ACCIÓN REQUERIDA 1:
Resume en menos palabras el párrafo del relato que empieza con «Con todo el contingente de turistas». Conserva sus hechos principales.
ACCIÓN REQUERIDA 2:
Continúa el relato del viaje de regreso a Salta a partir de su última oración.

Con todo el contingente de turistas en la combi, y antes de sentarse en frente del volante, Sixto nos dijo que en el almuerzo con otros choferes, se comentaba que en el momento en el que estábamos en la Cuesta del Obispo, había aparecido un ovni, o un plato volador o una luz que se movía en el cielo celeste. Todos escuchamos con atención, varios rieron, y a los pocos minutos había comenzado la marcha para retornar a Salta.

Ya había pasado un rato de camino, mi familia al igual que muchos turistas que habían almorzado pesado, dormían tranquilos mientras el vehículo zigzagueaba en el camino serpenteante. Fue en ese momento cuando volví a mira las fotos. Una captó mi atención.

EXTRACTO DE DATOS:
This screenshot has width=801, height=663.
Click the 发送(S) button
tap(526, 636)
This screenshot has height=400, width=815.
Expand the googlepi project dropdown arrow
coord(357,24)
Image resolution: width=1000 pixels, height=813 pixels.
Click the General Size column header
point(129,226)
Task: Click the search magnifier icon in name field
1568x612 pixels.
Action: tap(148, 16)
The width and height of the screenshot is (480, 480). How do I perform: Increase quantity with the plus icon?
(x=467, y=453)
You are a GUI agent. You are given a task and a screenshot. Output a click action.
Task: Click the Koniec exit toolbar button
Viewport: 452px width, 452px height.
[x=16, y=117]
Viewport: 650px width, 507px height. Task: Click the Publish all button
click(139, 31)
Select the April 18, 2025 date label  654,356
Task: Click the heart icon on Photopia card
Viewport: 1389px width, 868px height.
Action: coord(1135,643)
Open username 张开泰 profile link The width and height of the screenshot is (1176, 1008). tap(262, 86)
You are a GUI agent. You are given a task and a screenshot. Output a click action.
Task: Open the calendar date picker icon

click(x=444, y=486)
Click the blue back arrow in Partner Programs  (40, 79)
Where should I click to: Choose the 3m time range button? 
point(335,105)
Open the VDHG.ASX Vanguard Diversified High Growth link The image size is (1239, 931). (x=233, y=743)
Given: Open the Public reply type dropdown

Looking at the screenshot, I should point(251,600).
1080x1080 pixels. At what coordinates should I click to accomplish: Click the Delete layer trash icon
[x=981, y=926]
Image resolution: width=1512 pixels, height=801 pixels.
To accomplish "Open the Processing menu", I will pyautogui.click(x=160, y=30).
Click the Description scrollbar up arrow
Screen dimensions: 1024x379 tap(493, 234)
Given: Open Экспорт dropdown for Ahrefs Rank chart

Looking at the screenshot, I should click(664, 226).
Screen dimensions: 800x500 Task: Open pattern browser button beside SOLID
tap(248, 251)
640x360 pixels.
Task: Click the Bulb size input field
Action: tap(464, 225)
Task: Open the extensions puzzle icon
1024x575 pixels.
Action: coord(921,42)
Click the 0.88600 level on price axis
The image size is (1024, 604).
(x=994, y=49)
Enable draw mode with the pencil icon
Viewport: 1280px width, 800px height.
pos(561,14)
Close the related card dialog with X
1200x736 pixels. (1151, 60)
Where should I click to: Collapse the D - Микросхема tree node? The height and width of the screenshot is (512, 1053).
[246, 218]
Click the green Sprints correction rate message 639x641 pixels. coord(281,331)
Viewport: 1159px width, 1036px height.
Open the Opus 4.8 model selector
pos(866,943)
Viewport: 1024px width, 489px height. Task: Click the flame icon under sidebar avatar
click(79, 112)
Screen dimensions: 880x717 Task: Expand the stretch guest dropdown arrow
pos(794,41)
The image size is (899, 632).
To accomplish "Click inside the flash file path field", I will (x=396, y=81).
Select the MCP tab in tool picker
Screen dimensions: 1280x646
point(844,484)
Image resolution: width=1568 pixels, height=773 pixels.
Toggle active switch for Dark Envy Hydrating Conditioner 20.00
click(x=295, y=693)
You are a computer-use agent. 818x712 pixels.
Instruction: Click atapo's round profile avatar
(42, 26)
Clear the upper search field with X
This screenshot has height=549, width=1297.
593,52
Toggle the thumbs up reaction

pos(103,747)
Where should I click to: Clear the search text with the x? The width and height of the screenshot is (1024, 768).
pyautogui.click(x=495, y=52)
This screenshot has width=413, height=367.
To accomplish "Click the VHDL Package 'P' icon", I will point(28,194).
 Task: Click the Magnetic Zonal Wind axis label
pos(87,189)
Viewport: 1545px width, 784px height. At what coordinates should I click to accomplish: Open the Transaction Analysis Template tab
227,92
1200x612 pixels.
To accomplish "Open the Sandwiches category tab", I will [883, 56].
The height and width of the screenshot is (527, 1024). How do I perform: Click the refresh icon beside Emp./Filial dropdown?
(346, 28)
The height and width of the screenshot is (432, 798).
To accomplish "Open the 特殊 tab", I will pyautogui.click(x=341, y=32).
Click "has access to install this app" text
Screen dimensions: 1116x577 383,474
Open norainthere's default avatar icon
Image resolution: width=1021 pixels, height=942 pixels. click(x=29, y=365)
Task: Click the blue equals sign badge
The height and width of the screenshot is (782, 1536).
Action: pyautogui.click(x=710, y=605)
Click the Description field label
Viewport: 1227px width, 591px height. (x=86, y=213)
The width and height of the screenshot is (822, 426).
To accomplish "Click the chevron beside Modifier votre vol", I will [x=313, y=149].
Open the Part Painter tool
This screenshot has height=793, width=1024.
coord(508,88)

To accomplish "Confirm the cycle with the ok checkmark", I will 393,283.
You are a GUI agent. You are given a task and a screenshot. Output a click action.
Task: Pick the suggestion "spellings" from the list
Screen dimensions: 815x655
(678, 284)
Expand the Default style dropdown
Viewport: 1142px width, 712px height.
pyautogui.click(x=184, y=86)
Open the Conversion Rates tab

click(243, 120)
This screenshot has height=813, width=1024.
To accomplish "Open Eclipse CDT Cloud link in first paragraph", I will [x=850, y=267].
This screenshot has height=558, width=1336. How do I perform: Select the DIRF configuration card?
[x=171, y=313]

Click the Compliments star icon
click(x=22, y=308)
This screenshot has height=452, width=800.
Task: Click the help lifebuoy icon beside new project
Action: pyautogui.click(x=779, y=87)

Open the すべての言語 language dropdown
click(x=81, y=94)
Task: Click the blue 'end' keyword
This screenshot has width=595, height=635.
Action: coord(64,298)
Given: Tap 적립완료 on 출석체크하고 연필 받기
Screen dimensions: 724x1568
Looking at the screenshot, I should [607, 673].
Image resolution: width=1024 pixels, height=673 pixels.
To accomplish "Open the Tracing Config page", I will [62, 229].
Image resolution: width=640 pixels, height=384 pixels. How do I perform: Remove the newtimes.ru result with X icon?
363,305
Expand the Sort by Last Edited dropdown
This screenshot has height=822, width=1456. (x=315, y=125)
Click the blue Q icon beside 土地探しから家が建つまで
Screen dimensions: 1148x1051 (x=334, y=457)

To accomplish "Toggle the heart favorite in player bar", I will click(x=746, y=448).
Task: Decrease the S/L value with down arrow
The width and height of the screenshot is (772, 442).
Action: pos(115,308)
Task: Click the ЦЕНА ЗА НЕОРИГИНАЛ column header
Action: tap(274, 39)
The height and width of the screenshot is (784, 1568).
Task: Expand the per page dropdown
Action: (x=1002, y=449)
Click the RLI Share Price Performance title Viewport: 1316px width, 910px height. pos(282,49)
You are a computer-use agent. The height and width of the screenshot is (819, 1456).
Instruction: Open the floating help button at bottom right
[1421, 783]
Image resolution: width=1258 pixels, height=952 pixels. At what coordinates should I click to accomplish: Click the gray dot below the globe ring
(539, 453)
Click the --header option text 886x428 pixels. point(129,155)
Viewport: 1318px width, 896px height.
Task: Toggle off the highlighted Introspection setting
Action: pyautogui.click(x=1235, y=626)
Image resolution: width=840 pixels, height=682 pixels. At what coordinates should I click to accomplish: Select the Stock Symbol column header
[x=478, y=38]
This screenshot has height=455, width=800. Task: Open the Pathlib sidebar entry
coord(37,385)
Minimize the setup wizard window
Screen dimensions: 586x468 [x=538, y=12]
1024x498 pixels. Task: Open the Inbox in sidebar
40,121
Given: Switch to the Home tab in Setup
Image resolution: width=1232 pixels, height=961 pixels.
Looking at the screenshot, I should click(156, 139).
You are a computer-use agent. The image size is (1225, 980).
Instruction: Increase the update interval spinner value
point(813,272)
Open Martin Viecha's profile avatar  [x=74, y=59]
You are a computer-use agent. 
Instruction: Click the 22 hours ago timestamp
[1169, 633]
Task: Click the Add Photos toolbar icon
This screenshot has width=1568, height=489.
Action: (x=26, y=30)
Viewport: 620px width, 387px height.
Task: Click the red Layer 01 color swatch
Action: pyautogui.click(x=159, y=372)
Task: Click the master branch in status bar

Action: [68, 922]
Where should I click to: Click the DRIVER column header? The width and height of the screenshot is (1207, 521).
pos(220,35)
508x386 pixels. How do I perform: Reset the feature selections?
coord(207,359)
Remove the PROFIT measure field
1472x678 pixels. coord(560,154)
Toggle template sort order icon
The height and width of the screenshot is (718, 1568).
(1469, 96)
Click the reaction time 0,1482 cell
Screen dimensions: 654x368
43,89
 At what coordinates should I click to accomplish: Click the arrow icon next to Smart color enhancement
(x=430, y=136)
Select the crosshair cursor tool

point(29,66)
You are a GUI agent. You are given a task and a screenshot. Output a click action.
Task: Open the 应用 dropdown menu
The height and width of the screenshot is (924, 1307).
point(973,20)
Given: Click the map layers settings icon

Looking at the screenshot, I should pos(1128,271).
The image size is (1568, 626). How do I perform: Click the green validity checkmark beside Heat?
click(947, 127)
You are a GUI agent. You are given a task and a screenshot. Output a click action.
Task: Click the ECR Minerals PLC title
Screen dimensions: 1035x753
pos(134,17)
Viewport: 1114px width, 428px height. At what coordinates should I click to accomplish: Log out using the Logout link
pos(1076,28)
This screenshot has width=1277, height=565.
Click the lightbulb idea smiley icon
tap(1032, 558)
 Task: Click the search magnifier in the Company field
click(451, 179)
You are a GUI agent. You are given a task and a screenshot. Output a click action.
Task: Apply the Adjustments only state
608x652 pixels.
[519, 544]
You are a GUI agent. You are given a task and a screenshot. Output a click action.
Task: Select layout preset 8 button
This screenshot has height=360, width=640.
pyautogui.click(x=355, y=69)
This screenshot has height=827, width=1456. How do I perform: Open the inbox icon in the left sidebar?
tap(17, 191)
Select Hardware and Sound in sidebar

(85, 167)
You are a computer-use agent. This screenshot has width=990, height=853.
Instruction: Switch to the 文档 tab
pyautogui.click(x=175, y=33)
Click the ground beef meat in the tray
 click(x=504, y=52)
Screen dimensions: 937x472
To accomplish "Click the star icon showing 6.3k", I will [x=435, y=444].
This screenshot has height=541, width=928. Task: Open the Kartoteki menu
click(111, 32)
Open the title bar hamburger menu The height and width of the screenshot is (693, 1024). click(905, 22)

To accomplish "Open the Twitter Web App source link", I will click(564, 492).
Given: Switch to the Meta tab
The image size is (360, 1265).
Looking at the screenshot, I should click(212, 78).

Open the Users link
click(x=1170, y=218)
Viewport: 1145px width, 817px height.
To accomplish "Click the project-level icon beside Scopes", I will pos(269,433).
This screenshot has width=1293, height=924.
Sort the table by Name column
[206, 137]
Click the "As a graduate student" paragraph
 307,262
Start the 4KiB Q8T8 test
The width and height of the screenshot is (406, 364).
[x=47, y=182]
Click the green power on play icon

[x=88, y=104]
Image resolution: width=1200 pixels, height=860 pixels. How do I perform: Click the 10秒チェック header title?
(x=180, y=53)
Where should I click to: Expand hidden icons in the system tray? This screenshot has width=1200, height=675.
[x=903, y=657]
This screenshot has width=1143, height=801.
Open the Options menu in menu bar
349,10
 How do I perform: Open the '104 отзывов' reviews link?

RESPUESTA 1:
Con los turistas ya en la combi, Sixto contó lo que se comentaba entre otros choferes durante el almuerzo. Según ellos, mientras el grupo estaba en la Cuesta del Obispo, había aparecido en el cielo un ovni, un plato volador o una luz en movimiento. Todos escucharon con atención y varios se rieron. A los pocos minutos comenzó el regreso a Salta.

RESPUESTA 2:
En una de esas imágenes que había tomado para intentar congelar el paso del cóndor, instante que no logré captar, se veía el camino, el inmenso cielo azul y también un redondel de textura brillante y porosa. ¿Era un ovni? ¿Era el objeto del que hablaban los choferes? ¿Volaba el cóndor en torno de un plato volador? ¿Por qué salió en la foto pero no lo pudimos ver en el momento?

Según consulté, el redondel podría ser un reflejo del sol, que se imprimió en la imagen por el ángulo de la toma hacia el cielo. Sin embargo, la coincidencia con los dichos de lo lugareños y el vuelo misterioso del cóndor me hacen dudar. ¿Habré estado cerca de una nave extraterrestre? Nunca lo voy a saber. Y en verdad creo que no lo quiero saber.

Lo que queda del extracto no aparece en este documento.